How can you mobilize your data experts to solve your institution’s biggest problems without the need for torturous committee meetings? Organization and process are necessary, but hours-long discussions involving large committees to solve seemingly insubstantial problems are not an answer any institution should spend time on. Bring your data governance into focus around solving specific problems and building functional process frameworks for faster results.
Finding existing data experts from across departments, functions, and job titles and then gathering them into a virtual team may be the most important first step. These critical people already hold many of the answers to data problems that exist in your institution. They may have no authority to fix some things outside their own areas, but they often use informal networks to get things done. Find the existing data expert network at your institution and use it to begin your journey.
Defining roles and basic rules of engagement using traditional data governance roles (data steward, data manager, etc.) can help each player on the team know how they can leverage their experience to improve the data environment.

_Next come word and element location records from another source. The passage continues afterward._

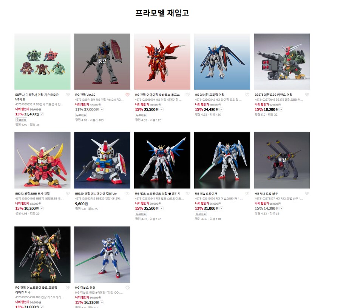Click heart icon beside RG 빌드 스트라이크 건담 풀 패키지
Screen dimensions: 340x308
coord(187,193)
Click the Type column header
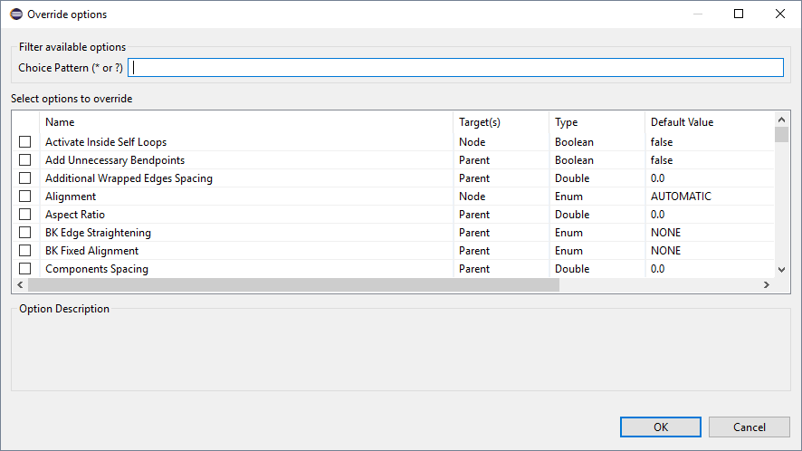Screen dimensions: 802x451 click(x=596, y=122)
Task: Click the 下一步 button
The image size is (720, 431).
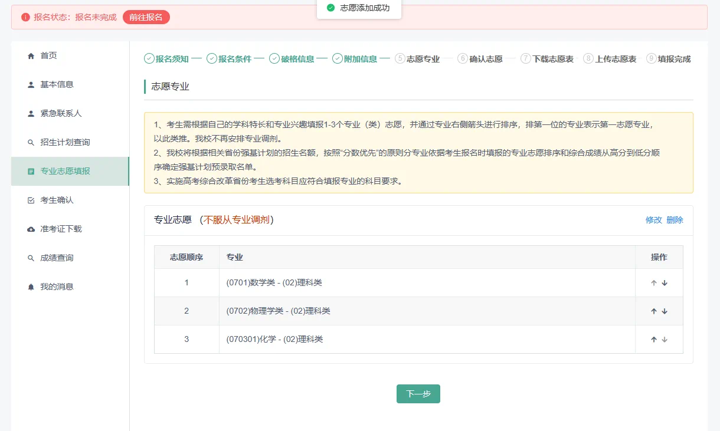Action: tap(418, 393)
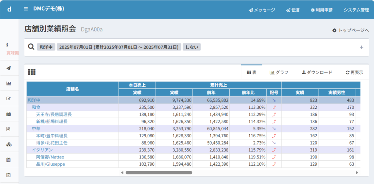The height and width of the screenshot is (184, 374).
Task: Click the edit pencil icon in sidebar
Action: pyautogui.click(x=9, y=98)
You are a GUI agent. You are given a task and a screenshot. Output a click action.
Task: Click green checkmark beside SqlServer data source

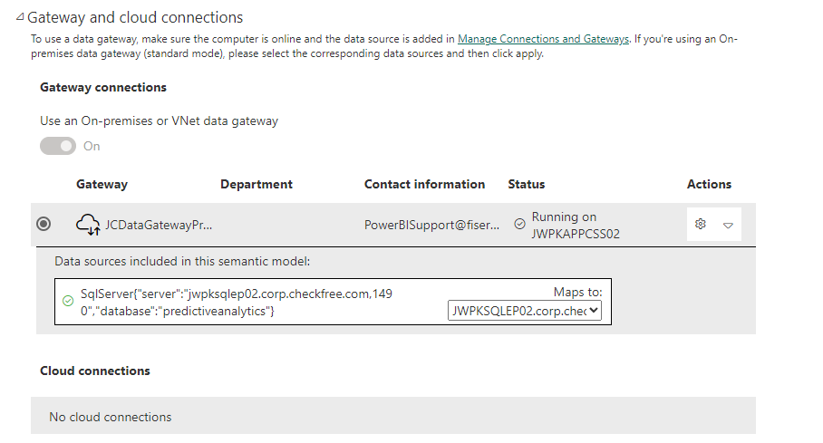(68, 301)
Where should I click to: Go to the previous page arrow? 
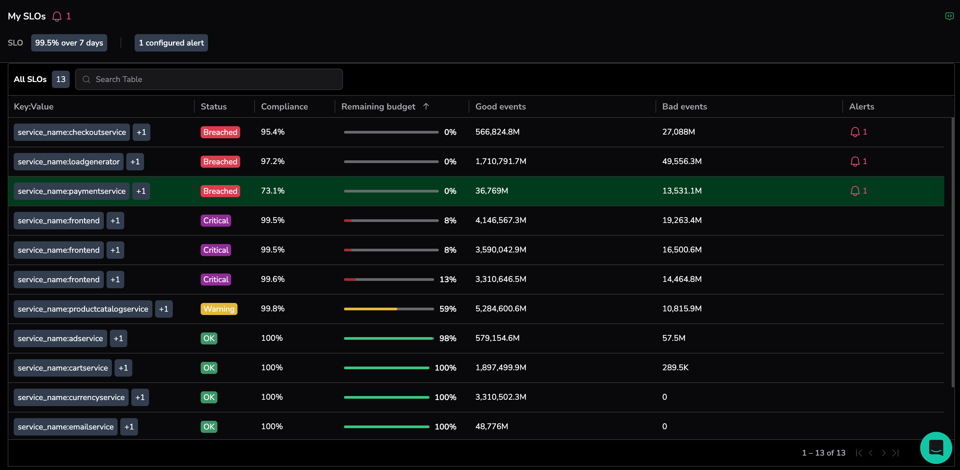pyautogui.click(x=871, y=453)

This may involve giving up perceived power to gain team power, but it is critical to ensure that decisions are made by the right people at your institution. You will not need senior leadership to weigh in often, but you should involve them when decisions have an institution-wide impact.
As a wise colleague once taught me, “If you are not solving a real problem, you are irrelevant.” Using a real data problem to prove that data governance techniques are relevant is a powerful way to build momentum. If your data experts have defined roles, they will know what is in bounds and out of bounds, and where to escalate a problem when they can’t resolve it on their own. They can also leverage the data expert community to help them figure out the solution together and learn sustainable processes from the experience. Use real problems opportunistically to build capabilities, processes, and, most important of all, trust.
Early data governance efforts can be managed without commercial tools or with simple tools. When your efforts have gained enough steam, tools will make more sense, and sufficient momentum, requirements, funding, and staffing needed to make tools successful will be easier to find.
Complexity will kill an early data governance process. Large committee meetings, complex process requirements, and general roadblocks to problem-solving can doom a movement to fail. Stay as lean as possible for as long as possible while slowly increasing the specificity of the processes and data collection to suit the work.
Chief information officers manage systems and data, but institutional leaders and users control the data itself. IT leaders are often the facilitators of data governance conversations, mainly because of a lack of cross-institution conversation and coordination of data definitions, integration, and quality. To make the best data decisions, focus on the leaders of the areas that most closely control that data.
Many campus leaders are frustrated by their inability to get trusted data and analytics to help their students, faculty, and staff make decisions that will move their institution forward. Data governance is a critical practice for ensuring that data is accessible by the right people, is of high quality, and is consistently defined. Governance efforts can be started with small, focused efforts and later expand to enterprise efforts. Starting small and proving value can create momentum and results that can bring broad institutional benefits.